4/10
Important Subject, Ham-Handed Presentation
16 July 2006
I'm a liberal, anti-big-bully-business bleeding heart. Nobody dislikes Wal-Mart, and the amoral, vicious corporate attitude of which they certainly are the apotheosis, more than I. So I was more than a bit disappointed to discover that this film wasn't made for me and my well educated friends, nor does it invite its perhaps less well versed viewers to think fully and carefully about the issues from the ground up. It is a hammy, manipulative, awkward screed, that takes an important issue and shoves it through the left-wing version of a right- wing low brow attack ad.

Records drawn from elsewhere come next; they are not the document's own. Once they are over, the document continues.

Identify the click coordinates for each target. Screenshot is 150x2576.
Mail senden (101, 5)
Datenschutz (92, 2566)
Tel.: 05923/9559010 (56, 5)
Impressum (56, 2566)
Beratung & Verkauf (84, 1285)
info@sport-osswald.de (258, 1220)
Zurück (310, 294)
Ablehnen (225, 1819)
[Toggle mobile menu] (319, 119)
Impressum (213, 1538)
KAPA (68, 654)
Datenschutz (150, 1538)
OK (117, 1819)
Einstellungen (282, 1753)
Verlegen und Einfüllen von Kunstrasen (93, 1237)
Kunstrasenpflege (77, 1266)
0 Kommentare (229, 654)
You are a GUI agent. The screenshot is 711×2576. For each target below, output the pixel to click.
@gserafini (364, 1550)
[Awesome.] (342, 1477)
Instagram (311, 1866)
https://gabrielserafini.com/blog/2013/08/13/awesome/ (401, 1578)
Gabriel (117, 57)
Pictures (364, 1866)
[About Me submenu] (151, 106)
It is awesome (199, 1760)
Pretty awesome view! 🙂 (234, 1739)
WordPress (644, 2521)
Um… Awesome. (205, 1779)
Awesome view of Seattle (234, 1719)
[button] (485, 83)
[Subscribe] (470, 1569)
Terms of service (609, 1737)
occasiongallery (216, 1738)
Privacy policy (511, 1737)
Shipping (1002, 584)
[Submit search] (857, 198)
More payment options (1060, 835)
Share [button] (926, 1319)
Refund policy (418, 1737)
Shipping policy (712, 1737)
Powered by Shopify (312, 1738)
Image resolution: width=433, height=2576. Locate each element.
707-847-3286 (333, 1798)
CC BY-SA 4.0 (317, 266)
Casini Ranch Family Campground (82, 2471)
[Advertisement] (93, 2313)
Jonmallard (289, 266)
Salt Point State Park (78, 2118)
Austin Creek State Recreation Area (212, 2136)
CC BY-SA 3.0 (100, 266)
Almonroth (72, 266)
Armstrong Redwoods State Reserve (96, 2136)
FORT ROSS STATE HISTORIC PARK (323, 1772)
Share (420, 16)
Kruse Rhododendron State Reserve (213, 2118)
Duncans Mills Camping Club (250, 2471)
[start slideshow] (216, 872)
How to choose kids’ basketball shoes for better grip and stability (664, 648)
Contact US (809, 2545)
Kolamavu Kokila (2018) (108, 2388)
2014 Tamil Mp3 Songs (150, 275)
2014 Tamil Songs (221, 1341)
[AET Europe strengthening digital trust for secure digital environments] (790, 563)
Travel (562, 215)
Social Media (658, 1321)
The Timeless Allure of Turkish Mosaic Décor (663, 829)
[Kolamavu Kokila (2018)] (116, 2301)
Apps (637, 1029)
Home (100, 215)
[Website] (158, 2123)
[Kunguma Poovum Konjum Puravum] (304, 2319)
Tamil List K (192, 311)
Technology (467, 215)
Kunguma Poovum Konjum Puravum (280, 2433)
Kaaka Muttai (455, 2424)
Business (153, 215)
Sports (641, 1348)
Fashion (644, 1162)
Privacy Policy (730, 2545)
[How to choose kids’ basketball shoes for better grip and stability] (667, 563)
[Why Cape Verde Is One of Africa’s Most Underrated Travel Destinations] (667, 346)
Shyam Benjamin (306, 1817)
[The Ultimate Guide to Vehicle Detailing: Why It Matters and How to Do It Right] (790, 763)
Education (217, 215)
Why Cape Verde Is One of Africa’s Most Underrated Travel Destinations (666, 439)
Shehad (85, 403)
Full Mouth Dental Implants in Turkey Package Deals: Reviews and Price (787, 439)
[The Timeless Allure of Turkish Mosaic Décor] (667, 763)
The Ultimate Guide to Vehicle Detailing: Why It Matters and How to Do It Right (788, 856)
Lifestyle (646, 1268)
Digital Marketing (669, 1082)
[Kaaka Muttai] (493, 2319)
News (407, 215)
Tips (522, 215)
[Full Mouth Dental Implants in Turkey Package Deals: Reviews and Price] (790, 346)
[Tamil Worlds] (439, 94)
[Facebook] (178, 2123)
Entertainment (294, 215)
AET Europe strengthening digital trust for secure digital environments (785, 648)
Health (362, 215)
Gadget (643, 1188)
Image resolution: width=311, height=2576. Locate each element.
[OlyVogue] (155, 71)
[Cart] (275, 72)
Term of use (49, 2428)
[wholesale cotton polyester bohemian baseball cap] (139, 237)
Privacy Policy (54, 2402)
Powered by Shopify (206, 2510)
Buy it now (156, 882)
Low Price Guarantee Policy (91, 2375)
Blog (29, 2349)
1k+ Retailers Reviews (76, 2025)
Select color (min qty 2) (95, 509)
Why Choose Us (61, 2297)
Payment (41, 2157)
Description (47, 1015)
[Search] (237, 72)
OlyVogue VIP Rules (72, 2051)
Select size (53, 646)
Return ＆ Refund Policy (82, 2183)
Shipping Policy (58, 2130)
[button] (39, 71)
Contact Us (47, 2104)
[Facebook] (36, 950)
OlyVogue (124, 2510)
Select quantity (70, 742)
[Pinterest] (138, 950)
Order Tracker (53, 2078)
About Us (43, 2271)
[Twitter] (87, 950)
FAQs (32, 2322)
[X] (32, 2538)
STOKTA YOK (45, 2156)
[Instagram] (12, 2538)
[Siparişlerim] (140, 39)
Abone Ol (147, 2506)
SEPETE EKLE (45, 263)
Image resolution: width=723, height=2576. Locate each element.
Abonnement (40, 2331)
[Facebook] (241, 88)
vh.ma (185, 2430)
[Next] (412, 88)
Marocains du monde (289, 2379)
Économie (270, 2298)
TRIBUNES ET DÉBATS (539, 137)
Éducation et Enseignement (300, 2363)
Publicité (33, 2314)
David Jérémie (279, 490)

The pacing is clumsy. The editing is herky-jerky, the real-life victims are presented in a mawkish, stereotyped fashion, the music is jarring, syrupy, preachy, melodramatic and frequently too loud to hear the simultaneous dialogue. The fragments of conversation with interviewees are sometimes hard to decipher - expressed in sentence fragments and mumbling disconnection. The statistics are too often presented without adequate context, without appropriate reference points for comparison. An isolated total dollar amount or employment number is not revealing without some reference data, and that is most often missing here.

All I can think is that the producers want to appeal to the right-leaning, flag waving, rural America crowd by pushing all the buttons that the new GOP does, to get their atavistic outrage going and impel them "into the streets" - instead of appealing to the sober intelligence they actually can display when given a fair chance and a dignified explanation of the facts. It is, ultimately, a shallow and condescending film.

With our allies imitating the worst tactics of our adversaries, what are we to say? Well, for one, see the "Frontline" documentary. Then "hit the streets."